Fig. 3: Cropped Screenshot of the Live KC Packages

My proposal was to radically reduce the number of Karma Coin packages offered to potential buyers, keep the math consistent between the different packages, and address the confusing language. Working again with the company's data analyst, we identified four clear price breakpoints and built a set of virtual currency packages around them.

Instead of fifteen different options between seven different radio options and a dropdown select menu, a simple jQuery-enhanced set of radio buttons would clearly show a $10 Bronze package, a $25 Silver package,a $50 Gold package, and a $100 Diamond package.

Fig. 4: Proposed New KC Packages Wireframe Snippet

The concept was met with enthusiastic and quick stakeholder approval with plans for a trial run and testing. While it was already a better solution from both a user interface design and consumer psychology standpoint, there were still significant outstanding questions regarding the language used.
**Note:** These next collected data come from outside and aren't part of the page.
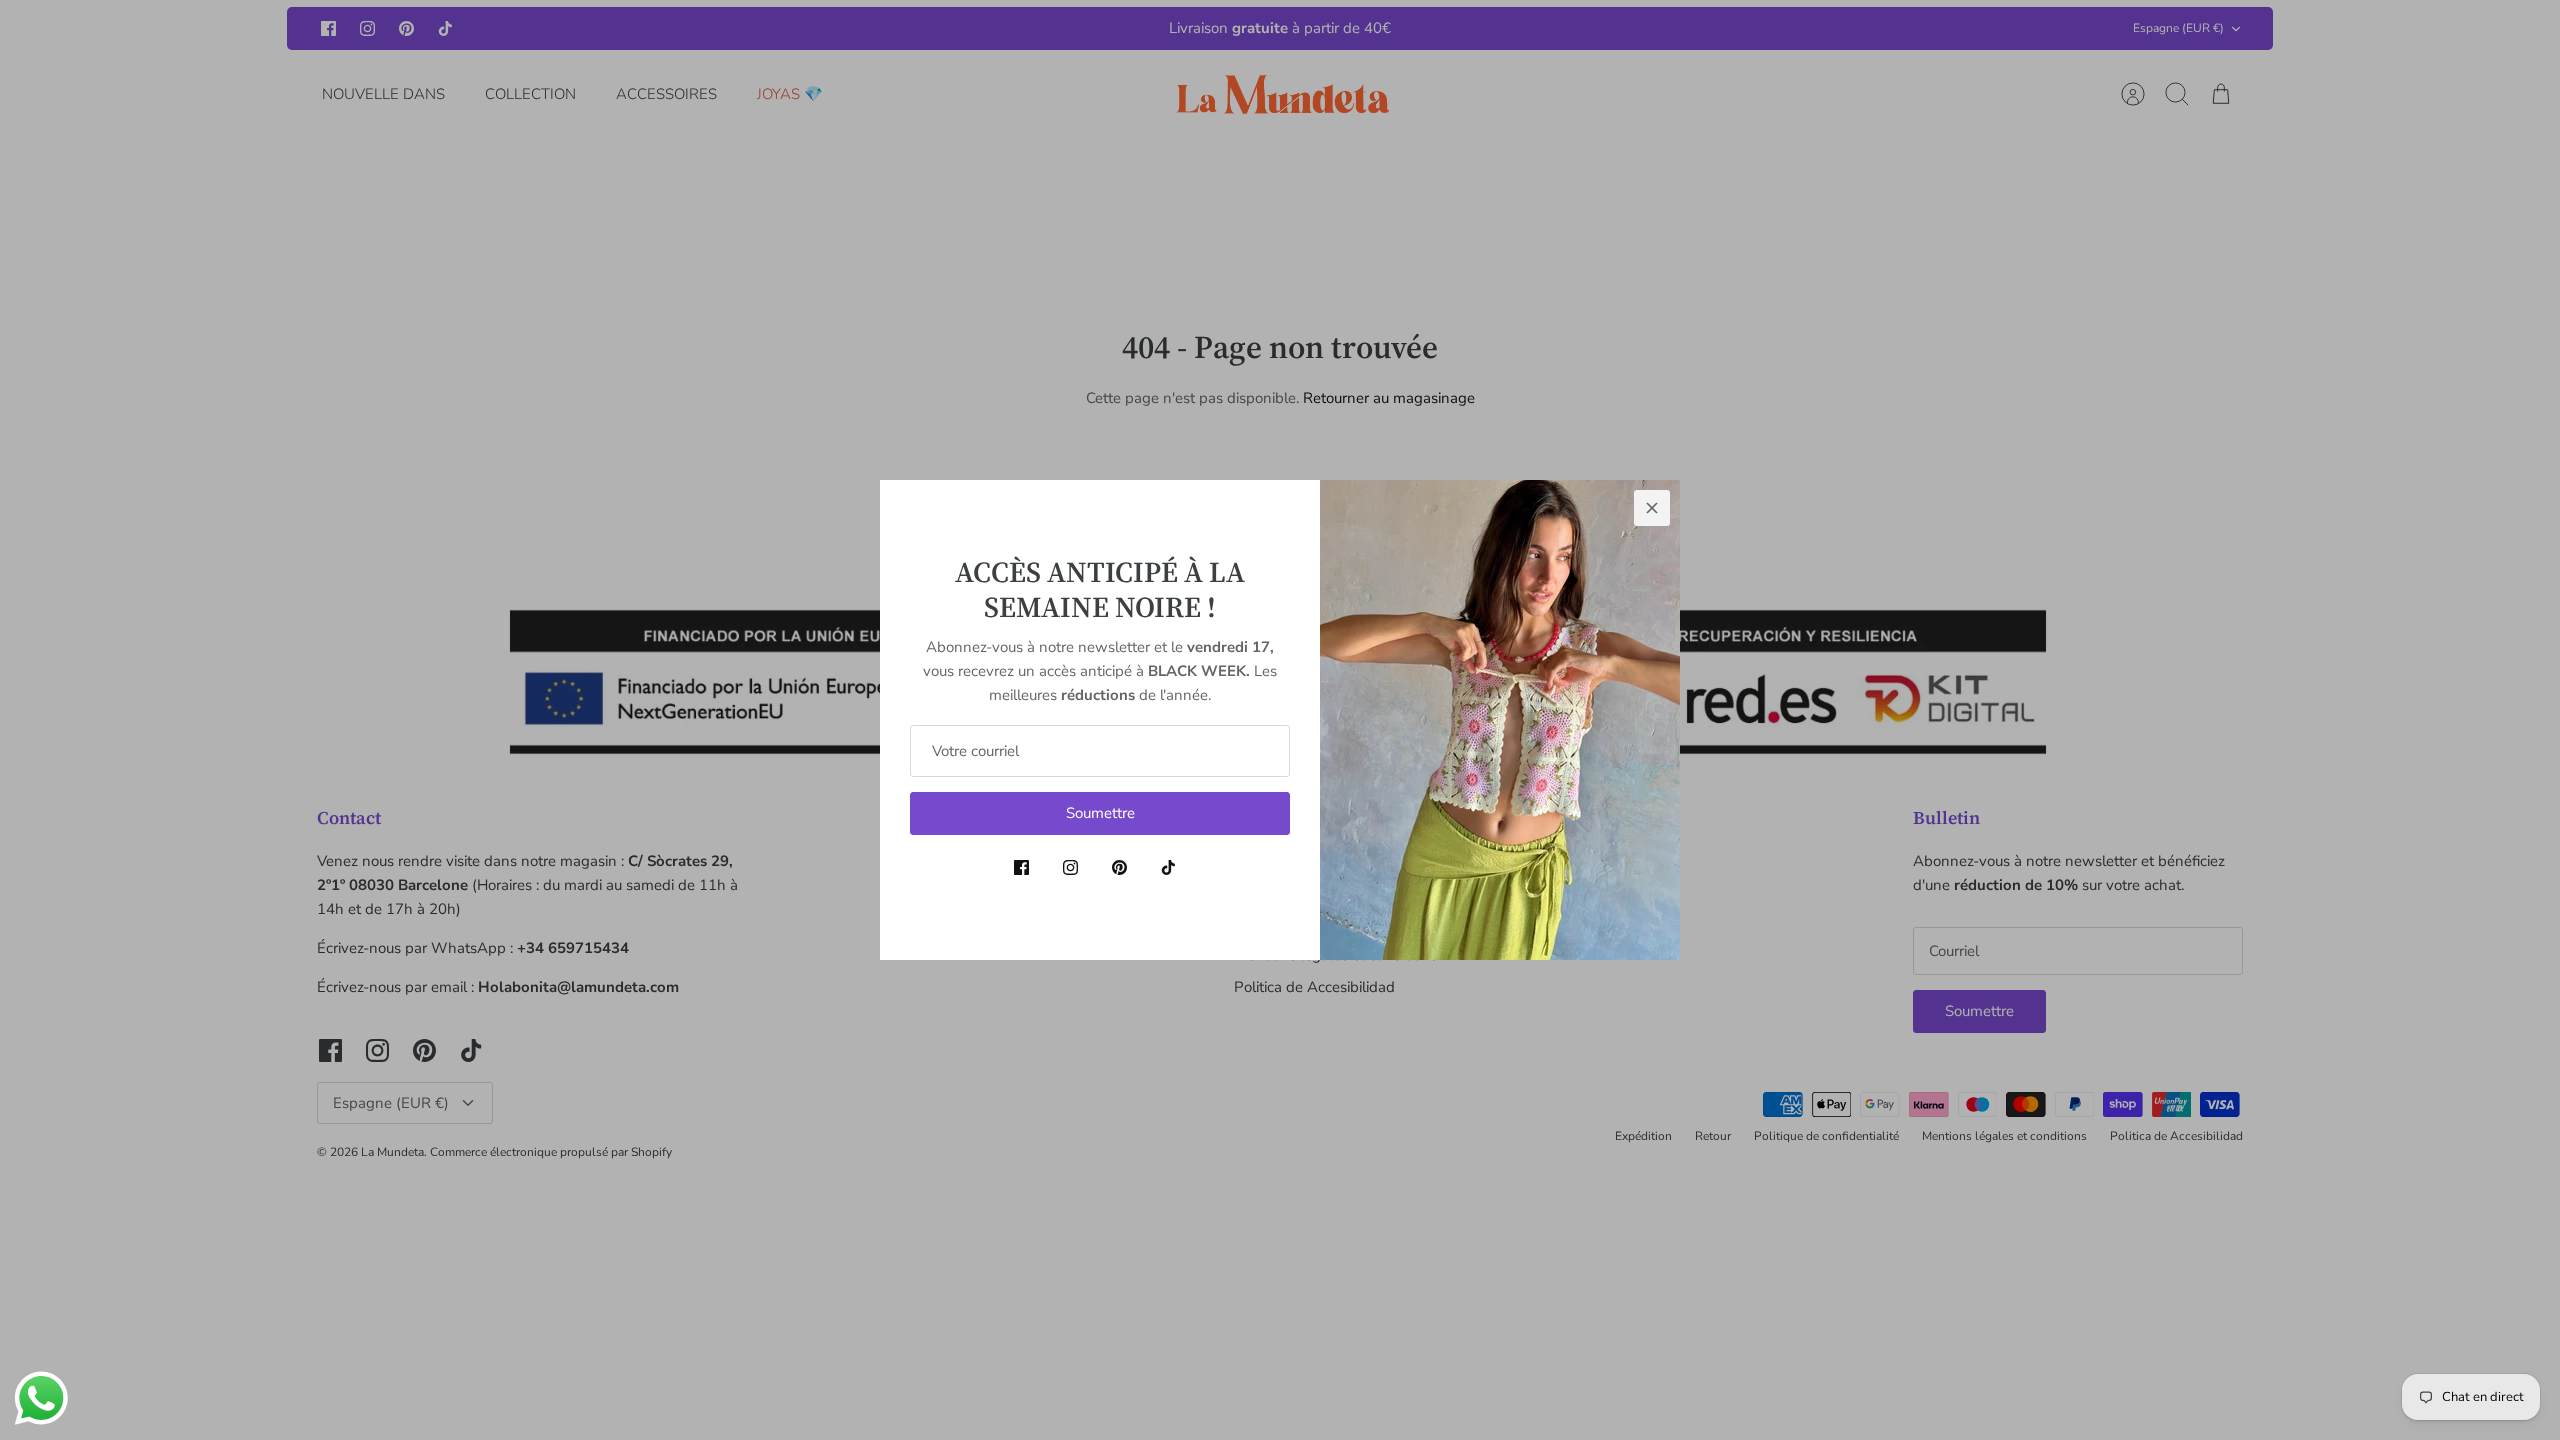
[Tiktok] (1168, 867)
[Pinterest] (1119, 867)
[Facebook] (1021, 867)
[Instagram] (1070, 867)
Did our users select their Karma Coin package based on cash price, the number of KCs, or the discount? Did the users understand the discount better based on price paid, bonus or extra KCs, or a certain percentage off or saved? Ultimately, testing wasn't done, but I am certain the improved Karma Coin packages could have been further tweaked by such research.

Fig. 5. Proof of Concept Karma Coin Package Icons

Checkout Pages

The only thing left to design was the final step in process: the checkout page itself. But that's not to say there was only a single page to design. In fact, multiple variations on the same essential checkout page were designed, each based on a specific branch of the checkout workflow (e.g. new member, sufficient Karma Coin balance, insufficient Karma Coins, etc).

Stakeholders' project requirements retained the existing two step product checkout process: enter the personal information for the report, then select your payment method. Yet, there are still a number of individual, discrete steps the purchaser must make during that second step.

The page had to be designed to not visually overwhelm the user upon page load; this was accomplished with dynamically loading UI modules. As an example, the payment options aren't displayed until a user selects a purchase choice (Karma Coins or cash). So, although the purchaser has several decisions left when reaching this page, they are only presented with a single one to begin with.

Even though a late-project scope change throttled back some of the proposed changes in favor of a legacy checkout page refresh and update, the dynamic nature of the UI, and design and grid system continuity of the new tee-up pages was retained.

Fig. 6: Checkout Page UI Comps

Conclusion and Next Steps

The new checkout pages are certainly a step in the right direction. Mobile traffic to these pages and mobile sales are now up, but even in light of that benchmark, there are still questions to answer and clear next steps to take.

These questions chiefly revolve around the usability of the new checkout pages. Partially due to the change in scope, and partially due to lack of sufficient user testing, there are still some unanswered questions surrounding the layout of that page in particular. Certainly, it has proved to be an enduring UI pattern for the members at Tarot.com, even when informal user research brought up concerns in how and in what order the interactions there are presented (e.g. any applicable discounts, Karma Coin packages, payment methods).

With further testing and iterative designs, the report purchase process will build on this foundation and continue to become easier and more effective for Tarot.com's millions of members to use for years to come. With over a hundred unique divination readings and reports, the product tee up and checkout pages should get users from browsing, through buying, and to viewing their product as efficiently as possible. There's been good progress made thus far.

In a world cluttered by confusing websites, too-clever apps, and mountains of unnavigable content, ensuring your customer can easily, effectively, and efficiently interact with your digital product makes a very real—and financial—difference.